- _Directions_: Write out the entries from the line containing "Click marker number" through the line containing "Select marker 15", switching "marker" to "pin" and leaving everything else unchanged.

----- The input

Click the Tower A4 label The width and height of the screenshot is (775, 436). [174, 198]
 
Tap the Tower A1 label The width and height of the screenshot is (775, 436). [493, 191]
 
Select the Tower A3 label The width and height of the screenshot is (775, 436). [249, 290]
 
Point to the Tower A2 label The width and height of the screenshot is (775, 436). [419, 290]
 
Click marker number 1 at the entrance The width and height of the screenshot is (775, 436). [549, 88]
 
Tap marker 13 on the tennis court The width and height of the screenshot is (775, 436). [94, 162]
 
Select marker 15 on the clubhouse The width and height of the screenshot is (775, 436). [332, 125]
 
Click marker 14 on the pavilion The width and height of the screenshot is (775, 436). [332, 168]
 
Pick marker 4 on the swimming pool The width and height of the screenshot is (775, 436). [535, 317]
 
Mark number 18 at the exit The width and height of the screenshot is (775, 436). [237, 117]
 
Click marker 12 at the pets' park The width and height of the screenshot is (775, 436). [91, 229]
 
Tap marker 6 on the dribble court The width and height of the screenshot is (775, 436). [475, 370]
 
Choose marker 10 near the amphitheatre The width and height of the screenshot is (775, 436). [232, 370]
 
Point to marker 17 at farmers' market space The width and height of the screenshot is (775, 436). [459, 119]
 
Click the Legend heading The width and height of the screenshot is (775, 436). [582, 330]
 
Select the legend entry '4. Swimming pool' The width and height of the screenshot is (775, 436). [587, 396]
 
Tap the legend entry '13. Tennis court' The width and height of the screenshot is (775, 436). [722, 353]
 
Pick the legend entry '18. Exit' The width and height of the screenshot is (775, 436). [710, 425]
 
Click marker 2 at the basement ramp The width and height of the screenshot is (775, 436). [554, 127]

----------
----- The input

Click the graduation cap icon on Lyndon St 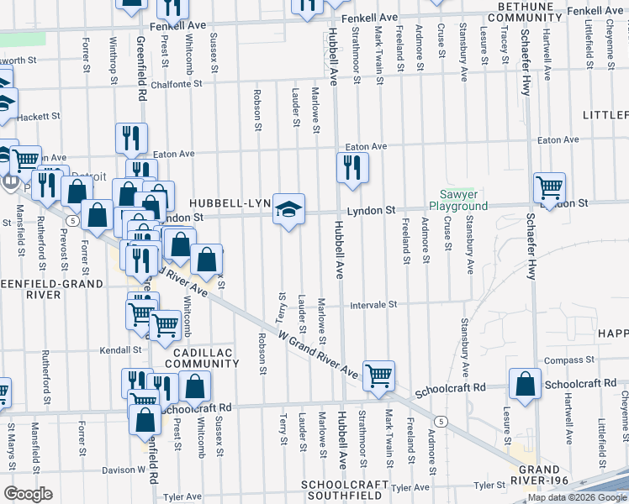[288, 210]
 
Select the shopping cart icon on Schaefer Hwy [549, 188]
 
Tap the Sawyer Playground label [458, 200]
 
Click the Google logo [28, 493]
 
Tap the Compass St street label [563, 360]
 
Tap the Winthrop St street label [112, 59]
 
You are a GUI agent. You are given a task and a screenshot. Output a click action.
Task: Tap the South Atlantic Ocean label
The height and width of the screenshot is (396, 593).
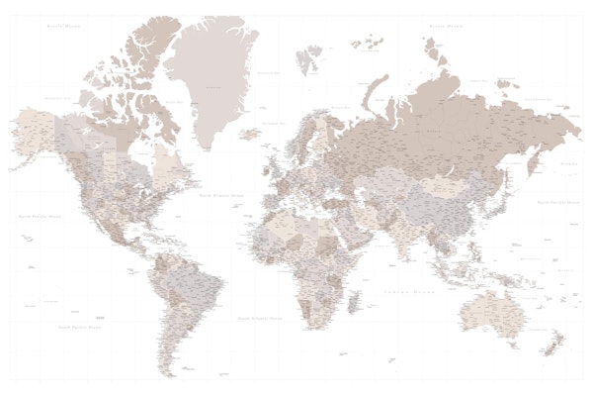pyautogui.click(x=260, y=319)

----------

- _Result of the exercise_:
Click pin number 1 at the entrance The width and height of the screenshot is (775, 436). [549, 88]
 
Tap pin 13 on the tennis court The width and height of the screenshot is (775, 436). [94, 162]
 
Select pin 15 on the clubhouse The width and height of the screenshot is (775, 436). [332, 125]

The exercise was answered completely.